For Bell Shakespeare, Evans brings a new style as well as a new interest in plays beyond the Shakespeare canon, this time from France where Racine was the major tragedian of the later 17th Century. The experiment is a thorough success.
Be prepared to be frightened, as the theatre suddenly blacks out and loud alarums sound, at a level and clarity that the best of modern electronic sound systems can produce. Attention is at once fixed and focussed on the spotlit unmoving figures on stage whose words, spoken with precision of imagery and emotion, tell us the story as each character sees it. This is the style some call ‘presentational theatre’ which may well have been how Shakespeare’s plays were originally performed, and was certainly the way the main characters were presented in Ancient Greek tragedies by, say, Sophocles or Euripides.
But Racine did not use the relieving comedy of Macbeth’s porter, nor the change of pace of a singing and dancing chorus as the Greeks had done. His play takes the myth – of King Theseus (Marco Chiappi), his second wife Phèdre (Catherine McClements), her step-son Hippolytus (Edmund Lembke-Hogan) and Theseus’ beautiful young captive Aricia (Abby Earl) – into an ever-deepening vortex of disaster: a black hole indeed for the King who was so famous for having succeeded in destroying the Minotaur with the help of Phèdre’s sister Ariadne, who provided the thread by which he was guided back to safety out of the labyrinth.
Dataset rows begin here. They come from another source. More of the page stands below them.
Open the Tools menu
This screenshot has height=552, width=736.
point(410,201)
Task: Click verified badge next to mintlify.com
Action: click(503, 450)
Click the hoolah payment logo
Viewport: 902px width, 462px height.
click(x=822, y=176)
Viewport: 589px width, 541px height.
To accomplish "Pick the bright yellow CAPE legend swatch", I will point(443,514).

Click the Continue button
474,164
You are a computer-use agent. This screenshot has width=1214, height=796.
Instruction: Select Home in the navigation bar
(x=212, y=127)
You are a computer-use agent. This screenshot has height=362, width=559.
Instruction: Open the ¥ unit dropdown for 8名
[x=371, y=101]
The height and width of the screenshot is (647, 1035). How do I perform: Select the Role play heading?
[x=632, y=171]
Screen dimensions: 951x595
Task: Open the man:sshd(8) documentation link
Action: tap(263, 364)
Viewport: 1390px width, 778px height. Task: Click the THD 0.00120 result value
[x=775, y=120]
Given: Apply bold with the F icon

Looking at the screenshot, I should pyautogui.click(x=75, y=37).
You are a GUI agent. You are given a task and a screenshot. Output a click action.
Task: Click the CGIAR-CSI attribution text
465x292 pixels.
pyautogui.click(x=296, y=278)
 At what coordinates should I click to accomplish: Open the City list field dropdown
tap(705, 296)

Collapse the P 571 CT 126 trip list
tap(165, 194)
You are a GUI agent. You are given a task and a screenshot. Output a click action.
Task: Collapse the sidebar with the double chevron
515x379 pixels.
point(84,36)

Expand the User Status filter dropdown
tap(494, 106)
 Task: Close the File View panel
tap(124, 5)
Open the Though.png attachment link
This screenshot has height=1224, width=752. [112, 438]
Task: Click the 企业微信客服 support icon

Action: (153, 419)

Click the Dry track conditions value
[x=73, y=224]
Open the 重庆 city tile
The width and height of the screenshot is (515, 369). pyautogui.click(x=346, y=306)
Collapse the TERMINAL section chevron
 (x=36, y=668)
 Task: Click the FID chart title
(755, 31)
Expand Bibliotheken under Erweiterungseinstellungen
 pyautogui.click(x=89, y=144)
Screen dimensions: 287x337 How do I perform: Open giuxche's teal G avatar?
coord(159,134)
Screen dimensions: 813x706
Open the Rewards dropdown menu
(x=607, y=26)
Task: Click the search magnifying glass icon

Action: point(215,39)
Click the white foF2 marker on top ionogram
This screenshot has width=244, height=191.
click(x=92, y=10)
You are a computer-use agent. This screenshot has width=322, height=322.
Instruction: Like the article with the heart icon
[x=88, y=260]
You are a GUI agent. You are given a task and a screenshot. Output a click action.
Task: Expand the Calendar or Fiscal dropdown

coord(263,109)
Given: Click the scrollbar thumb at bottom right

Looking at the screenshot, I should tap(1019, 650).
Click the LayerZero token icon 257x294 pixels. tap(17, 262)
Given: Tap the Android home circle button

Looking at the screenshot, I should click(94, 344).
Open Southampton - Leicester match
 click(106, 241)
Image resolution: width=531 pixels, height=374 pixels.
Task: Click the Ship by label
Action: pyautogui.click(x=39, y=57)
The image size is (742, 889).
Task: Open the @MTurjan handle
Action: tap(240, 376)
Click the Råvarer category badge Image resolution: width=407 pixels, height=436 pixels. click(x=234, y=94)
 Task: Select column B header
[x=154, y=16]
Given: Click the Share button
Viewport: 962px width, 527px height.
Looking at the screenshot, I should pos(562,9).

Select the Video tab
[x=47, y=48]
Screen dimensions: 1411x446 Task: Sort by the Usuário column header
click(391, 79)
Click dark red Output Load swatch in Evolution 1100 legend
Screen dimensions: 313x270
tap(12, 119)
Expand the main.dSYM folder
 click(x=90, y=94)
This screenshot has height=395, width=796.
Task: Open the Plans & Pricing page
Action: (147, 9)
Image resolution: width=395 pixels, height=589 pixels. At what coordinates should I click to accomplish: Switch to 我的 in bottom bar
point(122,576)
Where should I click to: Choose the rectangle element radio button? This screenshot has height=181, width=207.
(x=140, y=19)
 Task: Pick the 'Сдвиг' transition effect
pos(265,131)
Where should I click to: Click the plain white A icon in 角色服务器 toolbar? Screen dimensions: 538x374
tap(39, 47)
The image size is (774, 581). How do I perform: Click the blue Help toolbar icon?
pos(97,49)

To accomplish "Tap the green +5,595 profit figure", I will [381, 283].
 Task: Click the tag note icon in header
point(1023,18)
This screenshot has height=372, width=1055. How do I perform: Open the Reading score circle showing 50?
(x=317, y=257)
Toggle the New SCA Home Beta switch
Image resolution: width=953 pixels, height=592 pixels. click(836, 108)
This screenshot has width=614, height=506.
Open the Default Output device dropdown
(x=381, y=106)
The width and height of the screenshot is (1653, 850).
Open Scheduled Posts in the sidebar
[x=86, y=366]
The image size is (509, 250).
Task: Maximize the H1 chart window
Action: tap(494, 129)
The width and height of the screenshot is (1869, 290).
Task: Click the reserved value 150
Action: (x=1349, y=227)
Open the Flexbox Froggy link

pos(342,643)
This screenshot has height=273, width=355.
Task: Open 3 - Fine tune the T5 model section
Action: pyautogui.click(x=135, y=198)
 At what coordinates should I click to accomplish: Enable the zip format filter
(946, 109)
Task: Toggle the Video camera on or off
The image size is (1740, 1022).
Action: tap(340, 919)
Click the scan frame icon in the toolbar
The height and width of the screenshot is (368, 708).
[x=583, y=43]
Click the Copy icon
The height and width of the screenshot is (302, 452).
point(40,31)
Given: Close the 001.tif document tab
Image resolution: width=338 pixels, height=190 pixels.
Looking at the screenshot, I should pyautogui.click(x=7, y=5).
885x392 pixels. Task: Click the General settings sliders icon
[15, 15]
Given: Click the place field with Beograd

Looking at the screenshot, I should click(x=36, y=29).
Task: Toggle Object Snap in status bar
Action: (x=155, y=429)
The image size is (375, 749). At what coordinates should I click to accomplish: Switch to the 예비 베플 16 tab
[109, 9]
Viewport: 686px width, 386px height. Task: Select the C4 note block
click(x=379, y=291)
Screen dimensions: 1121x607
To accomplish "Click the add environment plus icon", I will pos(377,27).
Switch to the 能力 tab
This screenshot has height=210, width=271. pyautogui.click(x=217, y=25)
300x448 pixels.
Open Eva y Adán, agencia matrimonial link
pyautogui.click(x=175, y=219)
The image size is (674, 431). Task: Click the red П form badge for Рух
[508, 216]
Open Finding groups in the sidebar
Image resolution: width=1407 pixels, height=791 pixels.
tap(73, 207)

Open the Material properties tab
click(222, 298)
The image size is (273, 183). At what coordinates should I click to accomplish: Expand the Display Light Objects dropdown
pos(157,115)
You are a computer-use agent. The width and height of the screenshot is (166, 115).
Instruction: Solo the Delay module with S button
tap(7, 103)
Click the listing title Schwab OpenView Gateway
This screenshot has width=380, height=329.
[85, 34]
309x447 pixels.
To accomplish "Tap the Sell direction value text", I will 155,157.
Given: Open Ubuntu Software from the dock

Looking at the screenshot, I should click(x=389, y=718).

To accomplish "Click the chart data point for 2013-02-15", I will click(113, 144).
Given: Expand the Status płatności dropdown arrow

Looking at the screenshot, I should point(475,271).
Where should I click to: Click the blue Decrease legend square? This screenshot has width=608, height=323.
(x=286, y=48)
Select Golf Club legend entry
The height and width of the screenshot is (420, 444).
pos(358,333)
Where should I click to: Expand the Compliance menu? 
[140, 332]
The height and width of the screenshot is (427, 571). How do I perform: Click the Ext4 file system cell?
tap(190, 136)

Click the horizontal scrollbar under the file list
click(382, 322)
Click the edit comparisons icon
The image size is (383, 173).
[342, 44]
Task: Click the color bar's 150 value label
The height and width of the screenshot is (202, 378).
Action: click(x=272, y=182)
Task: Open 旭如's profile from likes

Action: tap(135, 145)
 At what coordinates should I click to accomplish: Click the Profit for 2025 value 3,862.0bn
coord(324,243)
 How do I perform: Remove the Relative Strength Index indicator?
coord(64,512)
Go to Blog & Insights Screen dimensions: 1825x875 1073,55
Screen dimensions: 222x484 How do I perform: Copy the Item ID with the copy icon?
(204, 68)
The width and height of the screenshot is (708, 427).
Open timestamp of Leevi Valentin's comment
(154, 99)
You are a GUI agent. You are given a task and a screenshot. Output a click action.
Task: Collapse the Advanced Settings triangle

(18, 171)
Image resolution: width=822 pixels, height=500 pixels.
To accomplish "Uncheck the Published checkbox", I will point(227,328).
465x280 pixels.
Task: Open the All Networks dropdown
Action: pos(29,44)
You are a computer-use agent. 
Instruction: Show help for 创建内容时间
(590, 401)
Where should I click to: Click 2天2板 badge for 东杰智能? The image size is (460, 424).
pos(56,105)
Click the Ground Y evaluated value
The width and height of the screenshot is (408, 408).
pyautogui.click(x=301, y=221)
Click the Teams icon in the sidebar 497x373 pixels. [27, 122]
Racine’s ‘chorus’ consists of just four ordinary mortals – Oenone, Phèdre’s nurse (Julie Forsyth); Théramène, Hippolytus’ adviser (Bert LaBonte); and two messengers Ismène (Olivia Monticciolo) and Panope (Caroline Lee). Each has an essential role in this drama as commentator, analyst and critical adviser, and Evans’ direction nicely judges the fine points of the relationships of each in the status positions they hold.
The result is that, in what is essentially story-telling with minimum action, relying almost entirely on quality of voice and spoken expression, every actor needs equal skills – and every actor comes up to the mark.
Yet it has to be said that Catherine McClements, Julie Forsyth and Bert LaBonte stood out for me, perhaps because their parts were given more emotional qualities in Ted Hughes’ script.
Hippolytus’ pride in self-restraint compared with his father’s womanising and monster-killing seems to soften his character, making him more hesitant in revealing his love for Aricia until the situation forces him into action, and making it surprising when Théramène describes how, reckless and without restraint, Hippolytus faces up to the monster created by Neptune which kills him – as Theseus had asked Neptune to do. Hughes’ modern poetic language – almost pentameter in form – I think made it more difficult for Lembke-Hogan to establish the strength of aggression which comes through Racine’s basically four-beat couplet lines in French.
A nice example is when Hippolytus exclaims, in response to Phèdre’s revelation of her love for him:
Dieux! qu’est-ce que j’entends? Madame, oubliez-vous
Que Thésée est mon père, et qu’il est votre époux?
For the other characters Hughes’ English heightens the poetic to good effect, and in the end, after LaBonte’s wonderful dramatic telling of how Hipploytus died and of Aricia’s mourning for her true love, we feel all the sympathy we should for the young couple, and satisfied that Theseus at last recognises his mistakes and gives Aricia her due.
The whole evening, in its almost monumental set yet with characters in modern dress, is fascinating for the linkage created beween the ancient and mythical, the Renaissance and Romantic, and the modern psychological life. An intense experience, not to be missed – or easily forgotten.